WHAT YOU WILL DO → Render the items from the first line down through the line containing "pyautogui.click(x=676, y=36)", inclusive, as a JSON list of strings. Give one string per line and leave out blank lines.

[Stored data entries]
----

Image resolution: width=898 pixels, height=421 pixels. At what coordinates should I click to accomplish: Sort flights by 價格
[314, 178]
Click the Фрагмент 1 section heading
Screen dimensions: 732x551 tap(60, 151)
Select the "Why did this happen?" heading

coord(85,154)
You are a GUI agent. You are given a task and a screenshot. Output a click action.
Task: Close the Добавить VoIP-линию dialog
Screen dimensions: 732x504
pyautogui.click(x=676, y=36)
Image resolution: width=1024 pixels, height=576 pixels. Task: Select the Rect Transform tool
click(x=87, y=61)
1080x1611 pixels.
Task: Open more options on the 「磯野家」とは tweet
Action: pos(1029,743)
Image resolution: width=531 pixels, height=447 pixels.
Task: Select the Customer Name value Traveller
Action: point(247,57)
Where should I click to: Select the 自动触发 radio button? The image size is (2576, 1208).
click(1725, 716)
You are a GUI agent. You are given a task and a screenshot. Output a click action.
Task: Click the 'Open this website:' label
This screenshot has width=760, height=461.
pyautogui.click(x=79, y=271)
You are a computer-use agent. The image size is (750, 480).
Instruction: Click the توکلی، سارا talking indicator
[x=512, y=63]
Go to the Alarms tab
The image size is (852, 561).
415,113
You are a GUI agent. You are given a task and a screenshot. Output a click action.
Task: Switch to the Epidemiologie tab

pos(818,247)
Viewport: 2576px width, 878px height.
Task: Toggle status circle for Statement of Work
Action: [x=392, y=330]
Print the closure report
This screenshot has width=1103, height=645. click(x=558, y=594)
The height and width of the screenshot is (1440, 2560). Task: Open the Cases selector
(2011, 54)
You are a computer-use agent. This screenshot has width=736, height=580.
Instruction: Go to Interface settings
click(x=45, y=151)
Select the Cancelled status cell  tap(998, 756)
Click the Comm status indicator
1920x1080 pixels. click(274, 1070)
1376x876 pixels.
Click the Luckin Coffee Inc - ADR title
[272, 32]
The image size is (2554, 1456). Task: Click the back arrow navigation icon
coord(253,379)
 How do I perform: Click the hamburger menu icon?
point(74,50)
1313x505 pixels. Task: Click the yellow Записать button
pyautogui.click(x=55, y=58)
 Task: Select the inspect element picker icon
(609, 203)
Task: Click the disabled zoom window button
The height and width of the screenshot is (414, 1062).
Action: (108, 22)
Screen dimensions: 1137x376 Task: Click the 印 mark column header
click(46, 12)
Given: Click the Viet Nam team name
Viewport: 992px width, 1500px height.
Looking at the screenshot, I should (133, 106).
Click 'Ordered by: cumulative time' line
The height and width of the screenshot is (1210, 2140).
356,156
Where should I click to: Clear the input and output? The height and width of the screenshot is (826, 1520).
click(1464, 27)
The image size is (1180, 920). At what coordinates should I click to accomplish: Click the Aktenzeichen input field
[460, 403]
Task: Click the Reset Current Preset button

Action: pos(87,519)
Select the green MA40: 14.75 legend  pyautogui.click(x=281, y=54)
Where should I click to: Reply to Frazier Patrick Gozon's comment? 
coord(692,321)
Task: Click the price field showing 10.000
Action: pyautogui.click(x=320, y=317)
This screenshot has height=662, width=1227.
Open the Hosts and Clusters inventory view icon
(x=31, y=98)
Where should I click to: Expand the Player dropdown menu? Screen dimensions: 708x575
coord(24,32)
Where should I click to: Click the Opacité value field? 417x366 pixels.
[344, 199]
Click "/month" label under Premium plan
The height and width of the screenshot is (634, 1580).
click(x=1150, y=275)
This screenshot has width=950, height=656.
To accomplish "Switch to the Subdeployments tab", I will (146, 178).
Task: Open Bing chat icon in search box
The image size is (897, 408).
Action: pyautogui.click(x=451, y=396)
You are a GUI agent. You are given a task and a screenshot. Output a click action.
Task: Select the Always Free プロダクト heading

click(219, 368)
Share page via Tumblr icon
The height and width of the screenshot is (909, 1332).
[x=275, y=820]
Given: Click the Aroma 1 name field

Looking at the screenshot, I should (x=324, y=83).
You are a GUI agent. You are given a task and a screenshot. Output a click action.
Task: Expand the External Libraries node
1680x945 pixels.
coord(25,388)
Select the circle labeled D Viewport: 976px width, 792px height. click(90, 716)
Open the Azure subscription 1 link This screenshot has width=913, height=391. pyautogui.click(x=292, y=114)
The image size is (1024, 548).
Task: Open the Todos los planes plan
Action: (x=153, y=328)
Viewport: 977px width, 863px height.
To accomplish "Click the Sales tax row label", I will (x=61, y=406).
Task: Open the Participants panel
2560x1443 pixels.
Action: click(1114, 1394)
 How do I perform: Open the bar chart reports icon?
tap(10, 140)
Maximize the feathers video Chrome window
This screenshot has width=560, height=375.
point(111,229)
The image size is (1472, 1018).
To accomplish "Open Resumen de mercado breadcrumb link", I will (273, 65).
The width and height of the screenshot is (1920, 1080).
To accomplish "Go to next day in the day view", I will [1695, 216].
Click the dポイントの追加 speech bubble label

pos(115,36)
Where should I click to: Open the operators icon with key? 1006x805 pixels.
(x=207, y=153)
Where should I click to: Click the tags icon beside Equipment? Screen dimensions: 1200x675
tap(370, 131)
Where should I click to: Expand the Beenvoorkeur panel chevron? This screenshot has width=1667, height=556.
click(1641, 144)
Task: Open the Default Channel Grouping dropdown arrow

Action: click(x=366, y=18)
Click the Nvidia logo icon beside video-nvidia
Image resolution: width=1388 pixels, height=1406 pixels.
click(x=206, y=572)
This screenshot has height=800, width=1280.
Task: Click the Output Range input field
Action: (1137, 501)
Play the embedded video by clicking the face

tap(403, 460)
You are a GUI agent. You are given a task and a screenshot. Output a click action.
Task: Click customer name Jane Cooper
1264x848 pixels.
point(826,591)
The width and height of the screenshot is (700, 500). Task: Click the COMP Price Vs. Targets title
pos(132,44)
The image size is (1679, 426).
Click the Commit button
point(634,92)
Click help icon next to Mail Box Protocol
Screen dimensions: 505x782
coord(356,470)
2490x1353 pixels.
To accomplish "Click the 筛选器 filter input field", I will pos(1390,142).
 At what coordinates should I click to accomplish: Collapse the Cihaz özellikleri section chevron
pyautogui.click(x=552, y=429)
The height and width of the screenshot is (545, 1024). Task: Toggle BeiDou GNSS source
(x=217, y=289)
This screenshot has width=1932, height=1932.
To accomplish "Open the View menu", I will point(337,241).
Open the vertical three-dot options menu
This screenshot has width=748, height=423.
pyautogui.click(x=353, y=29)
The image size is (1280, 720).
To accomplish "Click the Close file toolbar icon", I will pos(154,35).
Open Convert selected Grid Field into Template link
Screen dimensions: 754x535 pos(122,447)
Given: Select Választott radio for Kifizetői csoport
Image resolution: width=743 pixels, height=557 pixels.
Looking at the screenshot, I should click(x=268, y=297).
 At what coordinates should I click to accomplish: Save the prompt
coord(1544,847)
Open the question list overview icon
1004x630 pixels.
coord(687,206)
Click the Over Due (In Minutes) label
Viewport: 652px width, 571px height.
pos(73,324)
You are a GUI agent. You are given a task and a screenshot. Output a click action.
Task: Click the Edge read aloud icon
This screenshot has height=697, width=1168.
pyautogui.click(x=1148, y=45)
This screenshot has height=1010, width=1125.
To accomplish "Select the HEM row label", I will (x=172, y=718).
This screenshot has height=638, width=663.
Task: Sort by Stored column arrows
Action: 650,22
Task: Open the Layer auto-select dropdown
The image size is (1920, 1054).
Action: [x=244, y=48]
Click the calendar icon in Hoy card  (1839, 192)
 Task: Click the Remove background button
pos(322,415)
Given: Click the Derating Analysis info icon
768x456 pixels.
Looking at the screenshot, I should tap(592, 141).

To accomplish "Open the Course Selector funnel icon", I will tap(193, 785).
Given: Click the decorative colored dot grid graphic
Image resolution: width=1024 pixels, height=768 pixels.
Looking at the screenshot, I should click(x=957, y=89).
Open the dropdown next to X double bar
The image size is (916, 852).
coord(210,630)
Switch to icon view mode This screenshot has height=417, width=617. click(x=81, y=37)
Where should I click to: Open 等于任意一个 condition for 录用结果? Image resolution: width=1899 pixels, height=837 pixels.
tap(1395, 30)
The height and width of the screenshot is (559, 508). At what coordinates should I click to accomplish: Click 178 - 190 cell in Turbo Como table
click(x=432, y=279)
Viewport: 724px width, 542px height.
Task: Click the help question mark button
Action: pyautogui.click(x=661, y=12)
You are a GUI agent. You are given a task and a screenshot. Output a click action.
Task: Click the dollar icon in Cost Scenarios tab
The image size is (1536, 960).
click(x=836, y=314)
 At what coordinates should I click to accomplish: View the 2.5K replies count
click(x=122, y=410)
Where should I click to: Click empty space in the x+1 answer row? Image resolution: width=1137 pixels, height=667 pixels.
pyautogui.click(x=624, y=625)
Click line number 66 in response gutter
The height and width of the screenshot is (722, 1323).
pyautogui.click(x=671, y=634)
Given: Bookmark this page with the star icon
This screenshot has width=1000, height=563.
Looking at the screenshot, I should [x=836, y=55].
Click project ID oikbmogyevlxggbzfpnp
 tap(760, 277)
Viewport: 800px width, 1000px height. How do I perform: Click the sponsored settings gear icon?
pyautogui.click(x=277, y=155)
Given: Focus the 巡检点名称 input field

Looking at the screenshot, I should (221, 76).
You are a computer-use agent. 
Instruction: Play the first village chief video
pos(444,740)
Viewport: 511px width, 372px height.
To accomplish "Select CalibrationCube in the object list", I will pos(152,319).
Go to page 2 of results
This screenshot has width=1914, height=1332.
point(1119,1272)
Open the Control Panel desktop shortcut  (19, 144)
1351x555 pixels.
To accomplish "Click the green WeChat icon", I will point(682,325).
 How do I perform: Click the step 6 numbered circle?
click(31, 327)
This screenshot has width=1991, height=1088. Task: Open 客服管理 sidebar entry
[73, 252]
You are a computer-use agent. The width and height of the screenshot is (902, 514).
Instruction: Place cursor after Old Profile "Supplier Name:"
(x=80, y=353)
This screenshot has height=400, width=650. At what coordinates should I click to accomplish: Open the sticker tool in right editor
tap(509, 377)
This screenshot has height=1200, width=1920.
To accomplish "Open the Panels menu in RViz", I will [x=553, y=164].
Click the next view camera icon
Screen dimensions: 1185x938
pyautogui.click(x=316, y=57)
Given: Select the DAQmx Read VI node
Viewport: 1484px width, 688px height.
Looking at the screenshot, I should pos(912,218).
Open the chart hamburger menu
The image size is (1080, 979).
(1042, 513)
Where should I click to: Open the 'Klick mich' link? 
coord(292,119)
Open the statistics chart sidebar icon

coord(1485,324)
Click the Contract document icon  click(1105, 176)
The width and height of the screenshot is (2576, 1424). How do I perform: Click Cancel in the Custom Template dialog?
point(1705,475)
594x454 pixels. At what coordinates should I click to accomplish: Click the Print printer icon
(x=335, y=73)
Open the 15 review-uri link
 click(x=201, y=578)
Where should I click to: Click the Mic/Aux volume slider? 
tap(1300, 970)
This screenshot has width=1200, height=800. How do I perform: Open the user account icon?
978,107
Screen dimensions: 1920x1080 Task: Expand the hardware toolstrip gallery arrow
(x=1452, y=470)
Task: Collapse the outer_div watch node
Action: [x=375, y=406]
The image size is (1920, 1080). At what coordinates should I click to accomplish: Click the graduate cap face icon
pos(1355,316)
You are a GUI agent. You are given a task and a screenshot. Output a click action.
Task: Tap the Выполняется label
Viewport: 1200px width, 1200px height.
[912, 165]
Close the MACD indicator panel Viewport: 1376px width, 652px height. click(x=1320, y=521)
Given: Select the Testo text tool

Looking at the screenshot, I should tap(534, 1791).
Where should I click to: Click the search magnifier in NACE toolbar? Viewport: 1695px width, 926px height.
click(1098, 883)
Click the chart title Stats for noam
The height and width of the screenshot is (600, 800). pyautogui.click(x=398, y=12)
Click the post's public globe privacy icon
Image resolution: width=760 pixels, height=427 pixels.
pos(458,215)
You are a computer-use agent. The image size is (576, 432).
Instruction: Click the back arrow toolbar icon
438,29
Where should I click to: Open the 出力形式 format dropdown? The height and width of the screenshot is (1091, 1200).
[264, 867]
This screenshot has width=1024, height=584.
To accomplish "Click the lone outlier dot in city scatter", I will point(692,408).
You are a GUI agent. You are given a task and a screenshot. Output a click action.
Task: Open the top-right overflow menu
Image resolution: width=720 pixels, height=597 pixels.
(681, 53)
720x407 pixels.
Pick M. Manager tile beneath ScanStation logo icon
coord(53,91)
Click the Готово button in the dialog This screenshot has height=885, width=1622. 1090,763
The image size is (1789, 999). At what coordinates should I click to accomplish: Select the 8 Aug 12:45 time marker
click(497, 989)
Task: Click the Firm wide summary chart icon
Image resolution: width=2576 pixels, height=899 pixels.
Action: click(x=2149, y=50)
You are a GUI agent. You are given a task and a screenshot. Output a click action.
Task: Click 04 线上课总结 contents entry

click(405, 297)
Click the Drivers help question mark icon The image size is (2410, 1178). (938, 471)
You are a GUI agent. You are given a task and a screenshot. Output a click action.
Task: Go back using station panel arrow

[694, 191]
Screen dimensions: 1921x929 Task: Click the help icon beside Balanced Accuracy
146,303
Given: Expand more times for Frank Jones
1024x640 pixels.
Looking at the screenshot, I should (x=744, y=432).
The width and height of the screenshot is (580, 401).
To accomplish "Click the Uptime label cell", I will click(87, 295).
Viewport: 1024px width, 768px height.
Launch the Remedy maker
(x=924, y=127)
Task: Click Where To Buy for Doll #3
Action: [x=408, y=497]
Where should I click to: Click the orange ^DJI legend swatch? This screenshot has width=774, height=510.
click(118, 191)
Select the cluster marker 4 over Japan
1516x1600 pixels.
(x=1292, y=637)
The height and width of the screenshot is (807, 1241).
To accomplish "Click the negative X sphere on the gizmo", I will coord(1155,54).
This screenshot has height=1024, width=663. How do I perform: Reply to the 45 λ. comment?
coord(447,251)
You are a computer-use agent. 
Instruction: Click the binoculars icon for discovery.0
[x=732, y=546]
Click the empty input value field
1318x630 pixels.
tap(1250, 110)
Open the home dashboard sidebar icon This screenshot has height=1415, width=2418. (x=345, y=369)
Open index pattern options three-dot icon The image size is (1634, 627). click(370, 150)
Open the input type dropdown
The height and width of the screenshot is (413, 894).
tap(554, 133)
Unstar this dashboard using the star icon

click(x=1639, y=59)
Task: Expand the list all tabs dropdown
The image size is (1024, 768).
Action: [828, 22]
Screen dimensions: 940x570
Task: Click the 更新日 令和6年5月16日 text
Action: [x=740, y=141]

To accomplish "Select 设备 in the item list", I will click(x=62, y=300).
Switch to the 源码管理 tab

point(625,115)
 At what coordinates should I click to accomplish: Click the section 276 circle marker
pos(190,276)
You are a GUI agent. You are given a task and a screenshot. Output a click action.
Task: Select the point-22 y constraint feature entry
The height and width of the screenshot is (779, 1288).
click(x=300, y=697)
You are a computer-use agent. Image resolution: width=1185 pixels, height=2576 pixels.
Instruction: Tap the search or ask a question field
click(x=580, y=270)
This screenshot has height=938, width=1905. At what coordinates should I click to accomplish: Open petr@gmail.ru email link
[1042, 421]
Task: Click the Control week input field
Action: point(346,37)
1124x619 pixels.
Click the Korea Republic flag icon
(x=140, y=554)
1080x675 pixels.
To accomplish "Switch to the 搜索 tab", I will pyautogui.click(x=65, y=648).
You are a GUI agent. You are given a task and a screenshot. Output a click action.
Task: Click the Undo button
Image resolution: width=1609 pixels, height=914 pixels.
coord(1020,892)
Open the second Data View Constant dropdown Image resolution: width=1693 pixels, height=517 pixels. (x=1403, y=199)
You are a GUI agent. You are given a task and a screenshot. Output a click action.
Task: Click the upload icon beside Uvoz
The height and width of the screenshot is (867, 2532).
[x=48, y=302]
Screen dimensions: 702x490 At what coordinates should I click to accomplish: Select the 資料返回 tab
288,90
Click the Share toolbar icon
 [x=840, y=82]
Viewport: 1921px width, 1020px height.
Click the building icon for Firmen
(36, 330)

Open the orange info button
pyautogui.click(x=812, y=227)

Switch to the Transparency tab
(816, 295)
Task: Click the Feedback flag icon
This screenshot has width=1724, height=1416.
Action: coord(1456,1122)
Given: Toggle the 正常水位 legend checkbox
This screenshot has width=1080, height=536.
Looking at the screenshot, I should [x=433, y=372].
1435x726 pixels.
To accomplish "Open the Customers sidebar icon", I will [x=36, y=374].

----

CORRECT OUTPUT →
[
  "Image resolution: width=898 pixels, height=421 pixels. At what coordinates should I click to accomplish: Sort flights by 價格",
  "[314, 178]",
  "Click the Фрагмент 1 section heading",
  "Screen dimensions: 732x551 tap(60, 151)",
  "Select the \"Why did this happen?\" heading",
  "coord(85,154)",
  "You are a GUI agent. You are given a task and a screenshot. Output a click action.",
  "Task: Close the Добавить VoIP-линию dialog",
  "Screen dimensions: 732x504",
  "pyautogui.click(x=676, y=36)"
]